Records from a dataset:
.....
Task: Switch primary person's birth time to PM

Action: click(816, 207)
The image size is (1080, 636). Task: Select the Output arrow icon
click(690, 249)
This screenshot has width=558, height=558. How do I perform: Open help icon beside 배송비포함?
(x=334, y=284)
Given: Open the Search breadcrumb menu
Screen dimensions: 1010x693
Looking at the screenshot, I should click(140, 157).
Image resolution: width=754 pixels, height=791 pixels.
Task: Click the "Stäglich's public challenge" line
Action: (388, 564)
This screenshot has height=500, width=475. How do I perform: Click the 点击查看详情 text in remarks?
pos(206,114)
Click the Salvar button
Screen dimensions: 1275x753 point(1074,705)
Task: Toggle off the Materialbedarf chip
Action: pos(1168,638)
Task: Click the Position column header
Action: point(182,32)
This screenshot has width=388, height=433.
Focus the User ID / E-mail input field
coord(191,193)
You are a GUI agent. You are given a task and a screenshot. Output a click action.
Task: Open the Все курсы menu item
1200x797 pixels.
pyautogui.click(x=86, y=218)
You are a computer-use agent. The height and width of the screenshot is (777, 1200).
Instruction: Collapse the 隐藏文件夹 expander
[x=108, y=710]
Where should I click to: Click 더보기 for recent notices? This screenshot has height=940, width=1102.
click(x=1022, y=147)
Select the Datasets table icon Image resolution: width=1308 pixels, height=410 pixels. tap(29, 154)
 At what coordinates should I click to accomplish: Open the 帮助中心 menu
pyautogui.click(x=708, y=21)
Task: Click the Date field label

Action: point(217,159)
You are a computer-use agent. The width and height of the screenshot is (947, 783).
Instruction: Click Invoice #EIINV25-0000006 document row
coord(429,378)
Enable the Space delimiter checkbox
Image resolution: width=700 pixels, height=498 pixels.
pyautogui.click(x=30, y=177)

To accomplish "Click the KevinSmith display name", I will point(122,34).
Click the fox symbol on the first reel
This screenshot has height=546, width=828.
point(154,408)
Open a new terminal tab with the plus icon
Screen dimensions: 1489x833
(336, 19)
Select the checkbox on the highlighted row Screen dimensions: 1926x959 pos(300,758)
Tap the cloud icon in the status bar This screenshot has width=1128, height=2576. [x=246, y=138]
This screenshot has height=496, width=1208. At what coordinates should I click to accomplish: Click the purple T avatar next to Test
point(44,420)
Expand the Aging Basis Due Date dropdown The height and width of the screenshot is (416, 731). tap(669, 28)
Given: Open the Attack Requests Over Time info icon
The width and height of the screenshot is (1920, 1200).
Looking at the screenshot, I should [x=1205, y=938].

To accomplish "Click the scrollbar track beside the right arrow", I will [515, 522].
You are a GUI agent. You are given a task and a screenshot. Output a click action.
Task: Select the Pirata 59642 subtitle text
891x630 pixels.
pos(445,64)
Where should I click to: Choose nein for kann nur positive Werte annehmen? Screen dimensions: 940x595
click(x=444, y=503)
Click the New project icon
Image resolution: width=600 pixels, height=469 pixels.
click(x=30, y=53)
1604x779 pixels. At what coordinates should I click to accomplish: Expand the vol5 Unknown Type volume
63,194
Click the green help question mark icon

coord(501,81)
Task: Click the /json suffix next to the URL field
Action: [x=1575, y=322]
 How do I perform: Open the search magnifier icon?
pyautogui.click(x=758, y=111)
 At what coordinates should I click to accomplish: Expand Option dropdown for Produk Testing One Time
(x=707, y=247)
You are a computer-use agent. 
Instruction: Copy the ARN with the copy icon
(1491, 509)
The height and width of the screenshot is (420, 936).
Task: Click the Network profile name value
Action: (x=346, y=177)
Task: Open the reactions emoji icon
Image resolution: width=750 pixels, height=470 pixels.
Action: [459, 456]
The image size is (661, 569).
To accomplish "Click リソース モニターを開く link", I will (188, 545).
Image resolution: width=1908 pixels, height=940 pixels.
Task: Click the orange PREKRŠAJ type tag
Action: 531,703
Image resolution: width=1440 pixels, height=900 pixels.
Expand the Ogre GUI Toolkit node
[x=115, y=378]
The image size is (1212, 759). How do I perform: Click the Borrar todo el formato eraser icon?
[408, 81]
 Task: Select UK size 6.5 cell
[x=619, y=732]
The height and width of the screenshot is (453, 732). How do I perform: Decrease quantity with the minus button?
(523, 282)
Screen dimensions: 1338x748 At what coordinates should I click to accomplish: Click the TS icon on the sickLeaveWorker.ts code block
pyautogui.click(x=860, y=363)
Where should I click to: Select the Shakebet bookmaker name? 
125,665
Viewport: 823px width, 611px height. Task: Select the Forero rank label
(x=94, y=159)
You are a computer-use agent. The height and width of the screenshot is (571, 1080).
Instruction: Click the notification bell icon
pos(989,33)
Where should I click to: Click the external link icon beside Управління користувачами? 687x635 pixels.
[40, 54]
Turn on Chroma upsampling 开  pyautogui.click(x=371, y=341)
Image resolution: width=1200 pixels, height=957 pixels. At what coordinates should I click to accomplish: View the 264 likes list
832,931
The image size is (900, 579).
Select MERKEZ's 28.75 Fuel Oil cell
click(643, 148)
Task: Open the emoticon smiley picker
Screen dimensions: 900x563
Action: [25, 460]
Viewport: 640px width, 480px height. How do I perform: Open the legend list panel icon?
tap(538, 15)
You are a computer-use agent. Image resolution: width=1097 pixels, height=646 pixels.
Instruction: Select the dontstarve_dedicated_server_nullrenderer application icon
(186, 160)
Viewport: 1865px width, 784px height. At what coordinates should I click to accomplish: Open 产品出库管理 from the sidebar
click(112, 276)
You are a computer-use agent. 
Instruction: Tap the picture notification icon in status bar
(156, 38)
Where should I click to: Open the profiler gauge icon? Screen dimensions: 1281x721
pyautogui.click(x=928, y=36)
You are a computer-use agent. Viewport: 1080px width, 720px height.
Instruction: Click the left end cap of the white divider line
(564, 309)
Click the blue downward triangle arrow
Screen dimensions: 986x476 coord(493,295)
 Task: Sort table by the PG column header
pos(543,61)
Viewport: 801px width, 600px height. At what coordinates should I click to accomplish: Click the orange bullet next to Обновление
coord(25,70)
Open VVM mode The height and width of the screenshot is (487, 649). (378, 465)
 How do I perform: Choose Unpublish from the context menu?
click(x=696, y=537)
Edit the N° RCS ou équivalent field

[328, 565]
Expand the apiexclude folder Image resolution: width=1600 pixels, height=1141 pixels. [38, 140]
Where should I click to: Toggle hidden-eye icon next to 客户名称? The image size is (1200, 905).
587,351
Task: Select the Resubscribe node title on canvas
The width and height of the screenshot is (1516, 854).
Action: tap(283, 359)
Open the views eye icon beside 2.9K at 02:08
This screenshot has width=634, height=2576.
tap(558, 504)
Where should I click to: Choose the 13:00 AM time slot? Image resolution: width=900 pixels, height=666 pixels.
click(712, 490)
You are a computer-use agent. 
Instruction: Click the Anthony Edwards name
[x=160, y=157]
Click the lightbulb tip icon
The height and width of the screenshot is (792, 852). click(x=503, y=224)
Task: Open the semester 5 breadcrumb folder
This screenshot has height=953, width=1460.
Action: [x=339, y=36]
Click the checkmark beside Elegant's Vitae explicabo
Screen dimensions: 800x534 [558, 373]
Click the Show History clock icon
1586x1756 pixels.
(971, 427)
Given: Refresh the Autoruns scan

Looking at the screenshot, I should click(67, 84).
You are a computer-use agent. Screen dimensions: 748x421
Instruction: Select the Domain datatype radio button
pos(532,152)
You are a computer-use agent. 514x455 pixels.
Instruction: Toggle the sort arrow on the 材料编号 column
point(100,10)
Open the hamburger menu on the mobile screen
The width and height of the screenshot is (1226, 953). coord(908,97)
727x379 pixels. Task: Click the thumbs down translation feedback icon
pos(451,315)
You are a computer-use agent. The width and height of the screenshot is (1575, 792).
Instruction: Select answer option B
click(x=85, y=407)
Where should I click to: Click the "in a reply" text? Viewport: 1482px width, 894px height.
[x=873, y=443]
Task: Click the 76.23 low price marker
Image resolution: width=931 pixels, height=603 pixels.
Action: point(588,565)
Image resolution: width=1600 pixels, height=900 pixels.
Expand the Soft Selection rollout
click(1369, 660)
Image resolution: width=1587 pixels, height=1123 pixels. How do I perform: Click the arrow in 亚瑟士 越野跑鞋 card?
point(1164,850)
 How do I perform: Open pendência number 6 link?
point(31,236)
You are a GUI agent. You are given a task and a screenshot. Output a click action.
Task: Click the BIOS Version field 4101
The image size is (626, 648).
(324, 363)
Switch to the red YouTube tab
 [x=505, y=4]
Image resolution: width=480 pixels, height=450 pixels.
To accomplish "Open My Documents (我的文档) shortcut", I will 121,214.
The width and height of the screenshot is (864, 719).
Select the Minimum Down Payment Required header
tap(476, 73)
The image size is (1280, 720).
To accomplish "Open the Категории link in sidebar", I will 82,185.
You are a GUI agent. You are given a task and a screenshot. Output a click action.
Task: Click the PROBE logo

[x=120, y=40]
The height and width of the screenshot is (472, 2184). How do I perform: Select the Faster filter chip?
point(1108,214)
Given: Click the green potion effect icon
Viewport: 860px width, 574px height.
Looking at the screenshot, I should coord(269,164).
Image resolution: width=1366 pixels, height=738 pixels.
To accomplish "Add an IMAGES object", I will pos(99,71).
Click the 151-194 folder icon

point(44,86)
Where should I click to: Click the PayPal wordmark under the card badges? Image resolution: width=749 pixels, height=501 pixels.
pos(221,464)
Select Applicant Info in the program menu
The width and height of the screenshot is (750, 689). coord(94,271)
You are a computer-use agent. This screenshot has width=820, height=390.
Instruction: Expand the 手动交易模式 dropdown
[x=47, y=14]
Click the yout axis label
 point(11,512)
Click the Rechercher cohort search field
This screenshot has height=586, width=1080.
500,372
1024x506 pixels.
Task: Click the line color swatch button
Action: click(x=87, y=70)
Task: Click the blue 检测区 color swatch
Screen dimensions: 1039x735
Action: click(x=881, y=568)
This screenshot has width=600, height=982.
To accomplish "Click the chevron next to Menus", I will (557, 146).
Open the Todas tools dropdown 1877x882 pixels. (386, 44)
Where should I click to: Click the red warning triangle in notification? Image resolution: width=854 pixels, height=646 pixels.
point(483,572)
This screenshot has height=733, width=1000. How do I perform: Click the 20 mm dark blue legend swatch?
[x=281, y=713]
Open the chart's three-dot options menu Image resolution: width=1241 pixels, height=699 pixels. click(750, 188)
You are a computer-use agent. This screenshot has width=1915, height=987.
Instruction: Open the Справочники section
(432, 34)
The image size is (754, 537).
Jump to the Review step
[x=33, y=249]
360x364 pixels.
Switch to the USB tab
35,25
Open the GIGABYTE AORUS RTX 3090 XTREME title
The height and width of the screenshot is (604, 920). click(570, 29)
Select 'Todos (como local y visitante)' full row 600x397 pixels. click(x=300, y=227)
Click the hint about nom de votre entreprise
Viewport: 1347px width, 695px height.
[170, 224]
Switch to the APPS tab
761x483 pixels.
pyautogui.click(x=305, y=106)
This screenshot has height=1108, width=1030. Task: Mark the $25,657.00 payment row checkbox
.....
→ What is required
Where does "breadcrumb" appear in the records above? Copy each line that holds it.

→ Response
Given: Open the Search breadcrumb menu
Task: Open the semester 5 breadcrumb folder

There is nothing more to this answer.